Exposure to pyrethrum in high levels in humans may cause symptoms such as asthmatic breathing, sneezing, nasal stuffiness, headache, nausea, loss of coordination, tremors, convulsions, facial flushing, and swelling. A possibility of damage to the immune system exists that leads to a worsening of allergies following toxicity. Infants are unable to resourcefully break down pyrethrum due to the ease of skin penetration, causing similar symptoms as adults, but with an increased risk of death.

==Environmental effects==

===Aquatic habitats===
In aquatic settings, toxicity of pyrethrin fluctuates, increasing with rising temperatures, water, and acidity. Run-off after application has become a concern for sediment-dwelling aquatic organisms because pyrethroids can accumulate in these areas.

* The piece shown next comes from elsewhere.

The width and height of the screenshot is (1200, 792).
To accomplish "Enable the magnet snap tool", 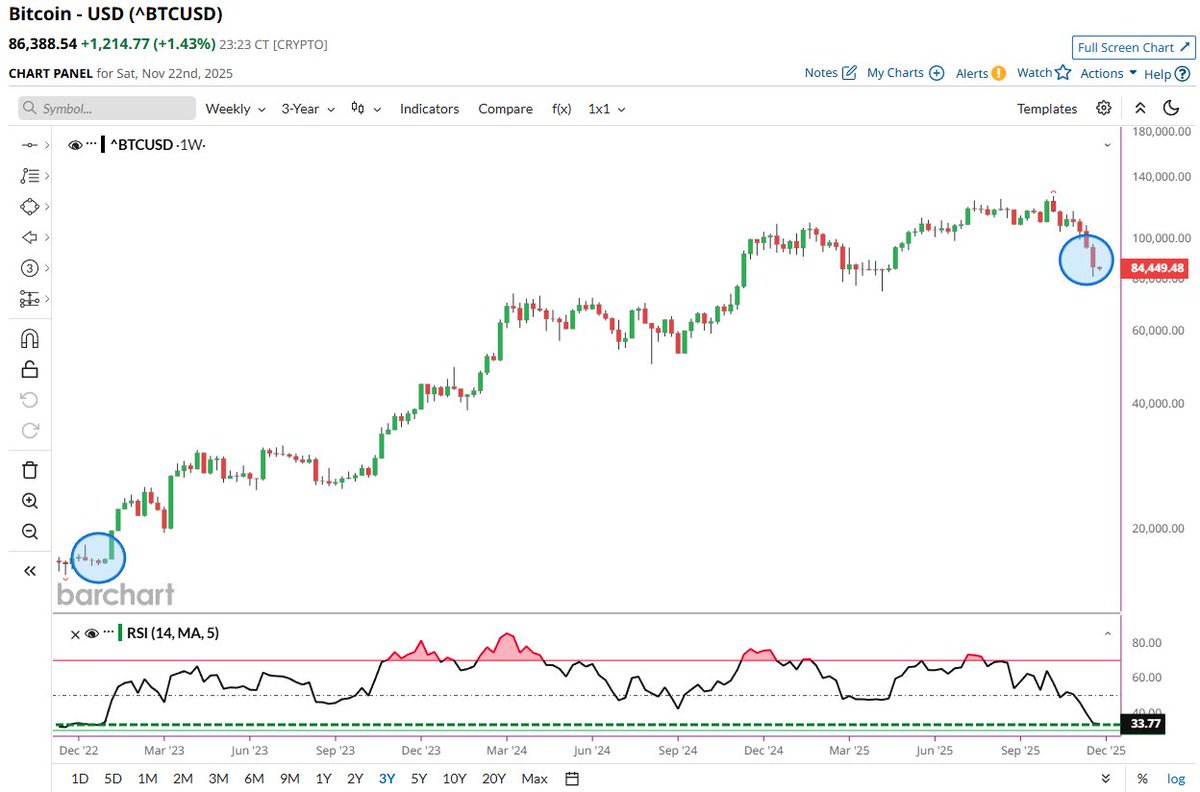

Aquatic life is extremely susceptible to pyrethrin toxicity, and has been documented in species such as the lake trout. Although pyrethrins are quickly metabolized by birds and most mammals, fish and aquatic invertebrates lack the ability to metabolize these compounds, leading to a toxic accumulation of byproducts. To combat the accumulation of pyrethroids in bodies of water, the Environmental Protection Agency (EPA) has introduced two labeling initiatives. The Environmental Hazard and General Labeling for Pyrethroid and Synergized Pyrethrins Non-Agricultural Outdoor Products was revised in 2013 to reduce runoff into bodies of water after use in residential, commercial, institutional, and industrial areas. The Pyrethroid Spray Drift Initiative updated language for labeling all pyrethroid products to be used on agricultural crops. Because of its high toxicity to fish and aquatic invertebrates even at low doses, the EPA recommends alternatives such as pesticide-free methods or alternative chemicals that are less harmful to the surrounding aquatic environment.

==== Terrestrial Habitats ====
Pyrethrin is mainly used on land and can also have impacts in the places that it is used. For instance pyrethrin has the ability to be persistent in the fields that it is sprayed on. This persistence in crops can lead to negative effects for meat production.

===Bees===
Pyrethrins are applied broadly as nonspecific insecticides. Bees have been shown to be particularly sensitive to pyrethrin, with fatal doses as small as 0.02 micrograms. Due to this sensitivity and pollinator decline, pyrethrins are recommended to be applied at night to avoid typical pollinating hours, and in liquid rather than dust form.